[Saved entries]
◇ ◇ ◇

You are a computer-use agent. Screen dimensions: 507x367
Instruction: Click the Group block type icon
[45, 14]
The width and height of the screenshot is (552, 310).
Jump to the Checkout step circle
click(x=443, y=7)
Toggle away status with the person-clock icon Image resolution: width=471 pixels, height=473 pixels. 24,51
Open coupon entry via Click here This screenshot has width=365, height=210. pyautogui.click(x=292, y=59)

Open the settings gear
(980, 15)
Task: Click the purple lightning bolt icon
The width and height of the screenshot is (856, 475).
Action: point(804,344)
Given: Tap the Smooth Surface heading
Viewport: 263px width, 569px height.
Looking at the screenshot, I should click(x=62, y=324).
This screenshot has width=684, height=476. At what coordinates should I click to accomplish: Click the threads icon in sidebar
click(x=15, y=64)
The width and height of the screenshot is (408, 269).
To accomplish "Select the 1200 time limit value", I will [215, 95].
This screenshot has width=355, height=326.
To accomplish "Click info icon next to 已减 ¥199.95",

◇ ◇ ◇

[ACTIVITY] Give an exact reproduction of the lines from the one with "Given: Tap the Smooth Surface heading" to the final line of the entries, including both.

[ANSWER TO THIS PROBLEM]
Given: Tap the Smooth Surface heading
Viewport: 263px width, 569px height.
Looking at the screenshot, I should click(x=62, y=324).
This screenshot has width=684, height=476. At what coordinates should I click to accomplish: Click the threads icon in sidebar
click(x=15, y=64)
The width and height of the screenshot is (408, 269).
To accomplish "Select the 1200 time limit value", I will [215, 95].
This screenshot has width=355, height=326.
To accomplish "Click info icon next to 已减 ¥199.95",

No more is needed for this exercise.